A variety of fishing birds are common here including the wood duck, mallard and pie-billed grebe. Several types of heron and egret can be seen, along with cormorant, anhinga and the belted kingfisher.

Red-tailed and red-shouldered, and Cooper’s hawks seek their prey on and near the Canal, as do owls and vultures. There have even been rare sightings for bald eagles and osprey.

Check the Augusta Canal calendar of events for group bird watching outings that are occasionally scheduled.


Common species include Bluegill, Striped and Largemouth Bass, Carp, Crappie, Catfish, Gar and Sunfish.
A valid Georgia fishing license is required. All Georgia Department of Natural Resources fishing regulations apply to the Canal. DNR rangers make regular spot checks.
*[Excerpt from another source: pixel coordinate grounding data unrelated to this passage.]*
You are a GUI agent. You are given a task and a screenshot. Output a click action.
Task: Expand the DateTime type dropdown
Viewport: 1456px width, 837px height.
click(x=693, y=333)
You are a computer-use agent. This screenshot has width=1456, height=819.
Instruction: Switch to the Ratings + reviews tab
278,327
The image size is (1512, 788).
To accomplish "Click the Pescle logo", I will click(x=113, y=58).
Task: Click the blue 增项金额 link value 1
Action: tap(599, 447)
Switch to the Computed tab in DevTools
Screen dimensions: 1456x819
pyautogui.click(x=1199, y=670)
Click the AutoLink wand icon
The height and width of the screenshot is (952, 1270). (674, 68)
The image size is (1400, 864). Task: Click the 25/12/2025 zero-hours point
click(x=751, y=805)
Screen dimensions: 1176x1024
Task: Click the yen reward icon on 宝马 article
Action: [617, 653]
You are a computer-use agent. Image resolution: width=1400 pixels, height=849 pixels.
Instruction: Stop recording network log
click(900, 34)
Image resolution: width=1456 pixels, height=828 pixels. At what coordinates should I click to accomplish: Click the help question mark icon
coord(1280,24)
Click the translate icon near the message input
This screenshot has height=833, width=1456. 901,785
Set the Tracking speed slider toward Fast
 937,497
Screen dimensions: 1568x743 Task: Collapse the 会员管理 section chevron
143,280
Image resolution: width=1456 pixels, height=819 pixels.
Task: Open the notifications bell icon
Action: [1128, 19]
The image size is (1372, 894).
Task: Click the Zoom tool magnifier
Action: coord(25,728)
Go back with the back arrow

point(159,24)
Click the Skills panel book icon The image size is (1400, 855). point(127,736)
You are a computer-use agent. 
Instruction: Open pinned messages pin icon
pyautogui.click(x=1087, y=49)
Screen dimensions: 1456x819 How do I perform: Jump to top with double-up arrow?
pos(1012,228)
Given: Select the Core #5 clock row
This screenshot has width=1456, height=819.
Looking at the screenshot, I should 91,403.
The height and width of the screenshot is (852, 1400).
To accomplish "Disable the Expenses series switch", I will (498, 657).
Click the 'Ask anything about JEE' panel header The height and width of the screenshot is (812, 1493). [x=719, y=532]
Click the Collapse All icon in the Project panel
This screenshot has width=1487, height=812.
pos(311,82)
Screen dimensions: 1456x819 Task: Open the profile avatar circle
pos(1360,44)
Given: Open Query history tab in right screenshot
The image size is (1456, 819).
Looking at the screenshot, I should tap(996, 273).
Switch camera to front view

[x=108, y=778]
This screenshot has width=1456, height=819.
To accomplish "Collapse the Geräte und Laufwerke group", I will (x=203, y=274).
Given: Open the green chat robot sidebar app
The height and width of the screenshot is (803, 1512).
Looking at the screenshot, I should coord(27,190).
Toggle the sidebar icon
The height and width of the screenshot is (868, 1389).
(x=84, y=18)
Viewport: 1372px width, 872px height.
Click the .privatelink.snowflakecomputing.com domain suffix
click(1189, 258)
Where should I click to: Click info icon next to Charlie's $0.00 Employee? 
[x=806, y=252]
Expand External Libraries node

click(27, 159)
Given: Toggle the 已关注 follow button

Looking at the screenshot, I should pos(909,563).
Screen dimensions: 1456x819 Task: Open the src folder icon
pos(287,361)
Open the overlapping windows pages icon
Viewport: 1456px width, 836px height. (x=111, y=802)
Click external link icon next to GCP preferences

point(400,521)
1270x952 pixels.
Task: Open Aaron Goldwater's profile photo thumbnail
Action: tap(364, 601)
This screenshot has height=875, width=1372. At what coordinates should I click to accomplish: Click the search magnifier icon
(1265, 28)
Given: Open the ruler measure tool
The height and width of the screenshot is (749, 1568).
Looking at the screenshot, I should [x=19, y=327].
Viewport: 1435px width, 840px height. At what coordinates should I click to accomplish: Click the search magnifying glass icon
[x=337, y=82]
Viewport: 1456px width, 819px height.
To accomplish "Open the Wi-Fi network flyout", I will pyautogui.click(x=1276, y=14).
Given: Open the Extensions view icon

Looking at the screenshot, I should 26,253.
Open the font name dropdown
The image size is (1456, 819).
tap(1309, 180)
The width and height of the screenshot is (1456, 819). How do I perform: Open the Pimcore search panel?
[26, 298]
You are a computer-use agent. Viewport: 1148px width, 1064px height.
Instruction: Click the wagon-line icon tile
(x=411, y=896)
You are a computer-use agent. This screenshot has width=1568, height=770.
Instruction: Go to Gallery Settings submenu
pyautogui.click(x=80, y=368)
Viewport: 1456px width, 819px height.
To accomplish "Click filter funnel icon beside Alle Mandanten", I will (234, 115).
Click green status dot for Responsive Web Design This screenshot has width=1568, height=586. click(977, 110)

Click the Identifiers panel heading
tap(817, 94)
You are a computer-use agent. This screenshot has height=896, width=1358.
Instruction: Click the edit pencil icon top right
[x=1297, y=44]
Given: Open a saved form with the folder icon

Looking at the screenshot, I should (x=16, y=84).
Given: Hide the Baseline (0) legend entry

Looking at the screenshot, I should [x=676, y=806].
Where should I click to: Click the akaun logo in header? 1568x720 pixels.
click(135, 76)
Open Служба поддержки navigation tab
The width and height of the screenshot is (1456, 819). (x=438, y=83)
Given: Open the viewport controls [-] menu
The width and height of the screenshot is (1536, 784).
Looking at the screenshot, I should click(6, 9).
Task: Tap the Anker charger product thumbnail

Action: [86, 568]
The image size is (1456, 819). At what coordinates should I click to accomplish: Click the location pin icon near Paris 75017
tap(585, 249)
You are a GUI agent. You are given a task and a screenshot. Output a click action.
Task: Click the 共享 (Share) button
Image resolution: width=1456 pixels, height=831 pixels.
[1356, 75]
Turtles basking in the sun, lolling atop fallen logs a common and beloved sight on the Canal. The Yellow-bellied Slider turtle is so common here that we’ve named the official mascot of the Augusta Canal. Other turtles such as the River Cooter, Snapping Turtle, Mud Turtle, and the Stinkpot make their home near the Canal. Water snakes inclidng banded water snake and the venomous Cotton Mouth or Water Moccasin, and even the occasional alligator can be found at the Canal at certain times of the year.


Watch the water and you may spy a playful river otter or muskrat swimming along. The wooded wetlands are home to small mammals such as Opossum, Racoon, Gray Squirrel and Cotton trail rabbit. Larger mammals, including the whitetail deer and, rarely, a wild hog may be seen. Predators include the red fox and, more recently, the coyote.

Trees and Plants

The Augusta Canal and its towpath harbor a diversity of native and non-native plant species. Towering Longleaf and Loblolly pine trees and well as deciduous trees such as the American Sycamore, Yellow Poplar and Water Oak line portions of the trails. The Flowering Dogwood is easy to spot in its spring attire of white bracts or autumn cloak of red leaves. 

As the season change an array of wildflowers show their colors - from the delicate Virgin's Bower to the brilliant Cardinal Flower.  Some plants, though lovely to look at, are considered invasive species; amoung them the Bradford Pear tree, Mimosa bush and the purple-blossomed Water Hyacinth.